In HIV/AIDS, CD4+ cells in local mucosal milieu are depleted. From assessment of statistical models in a study of oral candidiasis and SLPI in HIV-infected persons, it has been suggested that CD4+ cell depletion may lead to an upregulation of SLPI in the oral cavity. [25] Although this hypothesis has not been tested experimentally, it is supported by the observation of upregulation of SLPI mRNA in keratinocytes mediated by IL-1 alpha. [27] If found to be true
Role of epithelial cells in HP-infection host defence is currently being thought to be more fundamentally important than considered earlier. [50] It has been suggested that in addition to specific bacterium-host cell interactions, molecular cross-talk between different cell populations may contribute to innate immune signaling to Hp in which epithelial cells and lymphoid cells may be involved, [50] in the process leading to increase in pathogen recognition molecules in the local mucosal milieu. It has been suggested that it is the GIT and not the peripheral lymphoid tissue that is the initial site for HIV-disease. [51] The GIT mucosa CD4+ T cells are quickly depleted within 7-14 days of infection, primarily from the lamina propria of GIT and this depletion precedes CD4+ T cell depletion in the blood. [52] Therefore with lack of Hp-specific memory T-cells [49] in HIV/AIDS it is likely that innate immunity factors play a more important role in controlling Hp-infection.
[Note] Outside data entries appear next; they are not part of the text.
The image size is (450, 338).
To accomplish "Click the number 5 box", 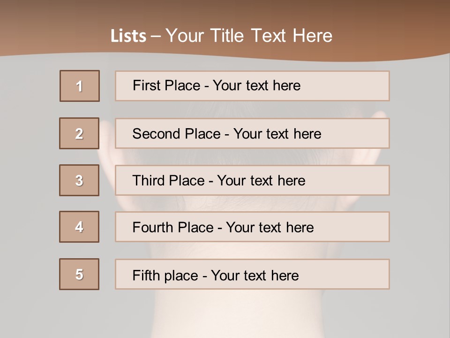I will point(79,274).
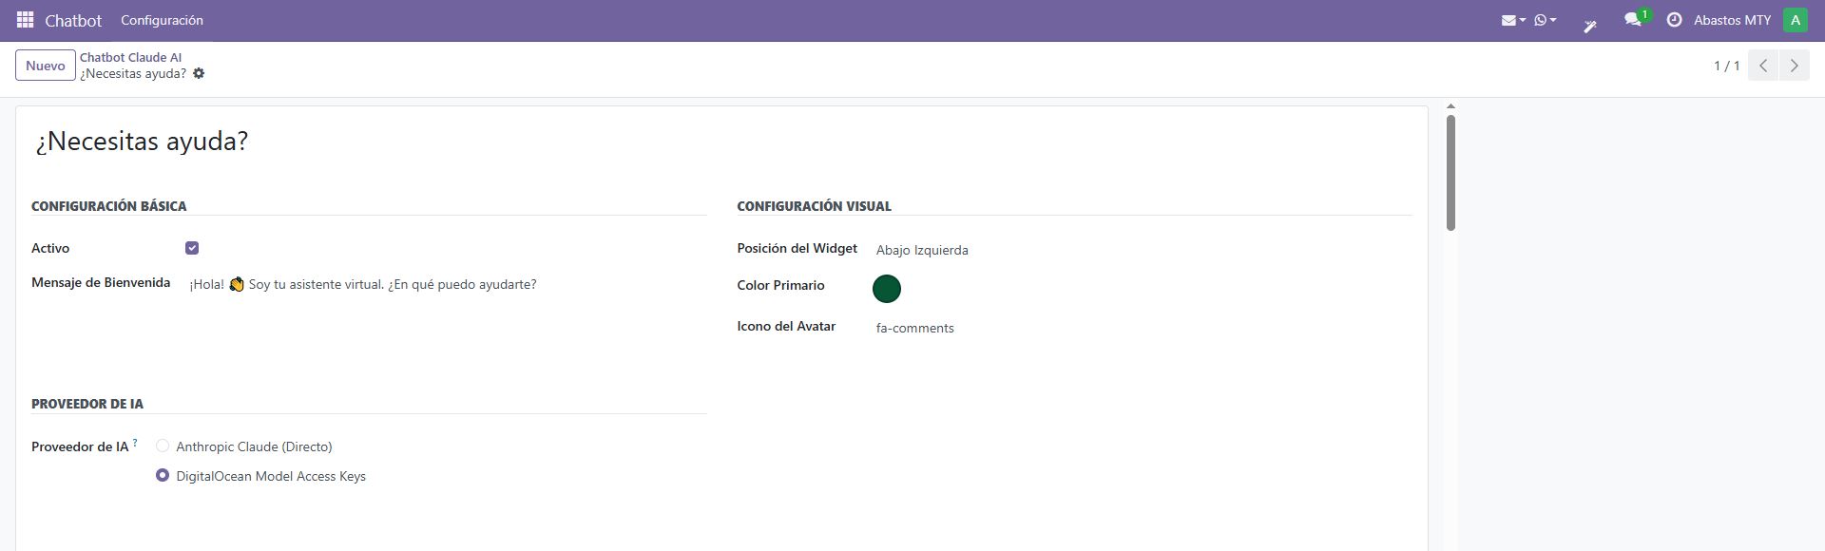Go to next record arrow
Image resolution: width=1825 pixels, height=551 pixels.
tap(1794, 66)

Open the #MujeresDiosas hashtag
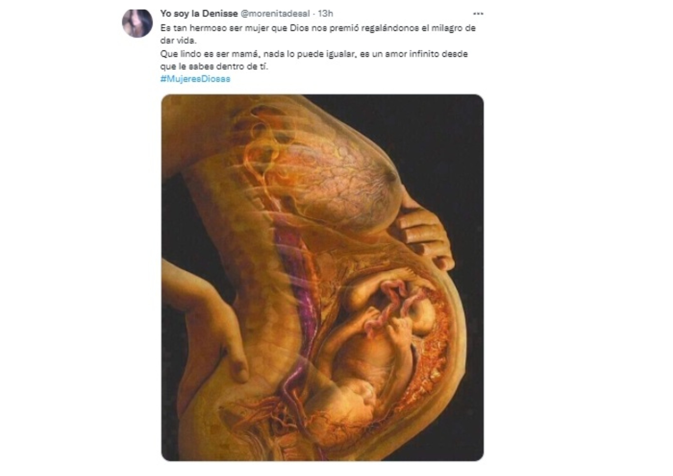click(195, 79)
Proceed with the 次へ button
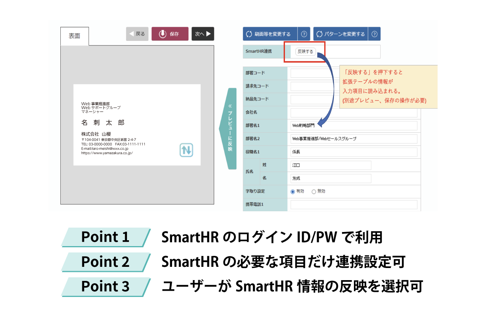The image size is (486, 313). click(203, 34)
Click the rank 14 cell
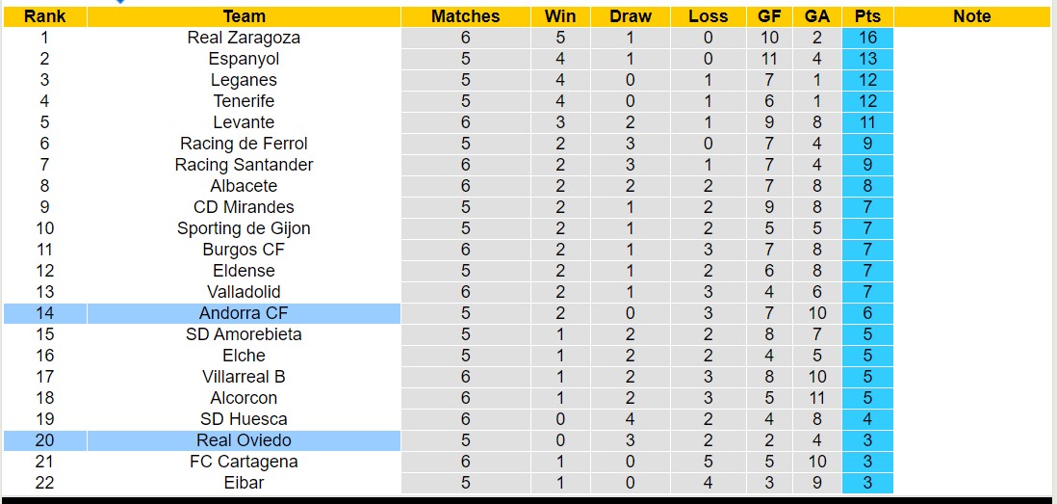Screen dimensions: 1057x504 (x=44, y=313)
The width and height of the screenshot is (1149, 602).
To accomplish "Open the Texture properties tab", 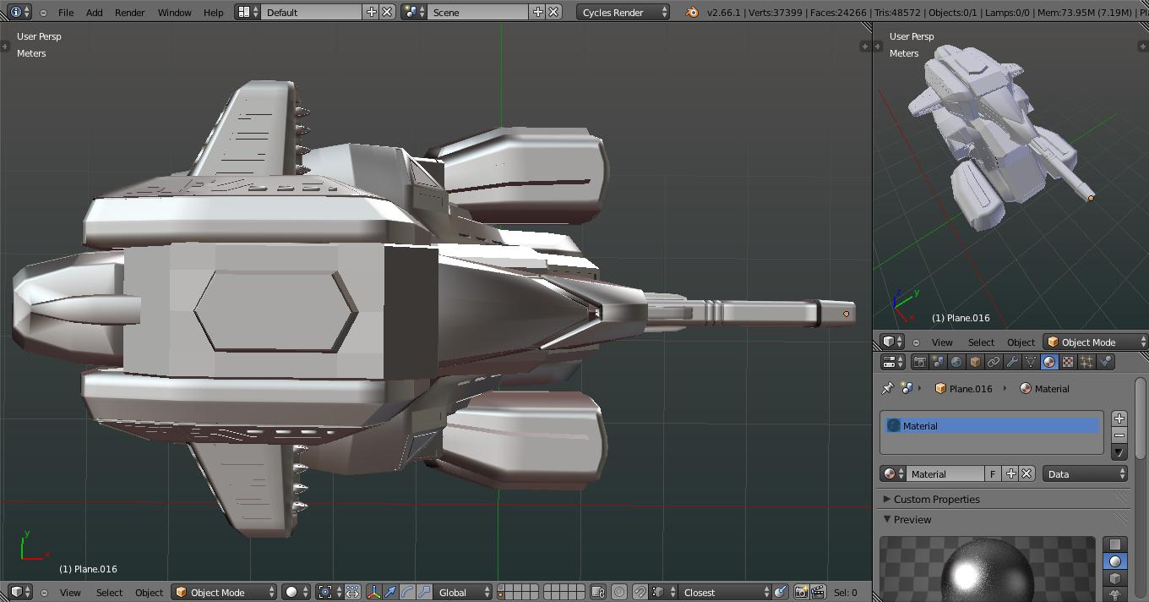I will point(1068,362).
Because SLPI-Hp interaction mechanisms have been experimentally demonstrated in gastric mucosa, and SLPI has been demonstrated to be an important innate immunity component in HIV-associated infections, we consider that it is likely that SLPI may play an important role in Hp-prevalence in HIV/AIDS GIT.
Hp-specific response of SLPI in GIT mucosa has not been fully understood although a series of complex immune mechanisms have been demonstrated to be active during initial infection and persistence of the organism in GIT. [53] Among the several aspects of Hp-infection that need further examination one aspect is the genetic variation and phase-changes in Hp clonality that have been reported to occur. Whereas different Hp-variants may infect different people, it has generally been assumed that Hp-clonality is maintained within an individual person (and across time in the same person). However, it has also been demonstrated that “within an apparently homogeneous population, as determined by macro-scale comparison and nucleotide sequence analysis, remarkable genetic differences exist among single-colony isolates” of Hp. [54] It may be possible that Hp-clonality changes occur in different phases of HIV/AIDS and a different variant of Hp may predominate at different times. If clonal selection occurs in gastric mucosa (as a function of CD4+ memory T-cell activity), then it may be possible that in HIV/AIDS several Hp-strains may compete and those which are more susceptible to non-specific innate immunity may predominate, leading to their eventual easy removal.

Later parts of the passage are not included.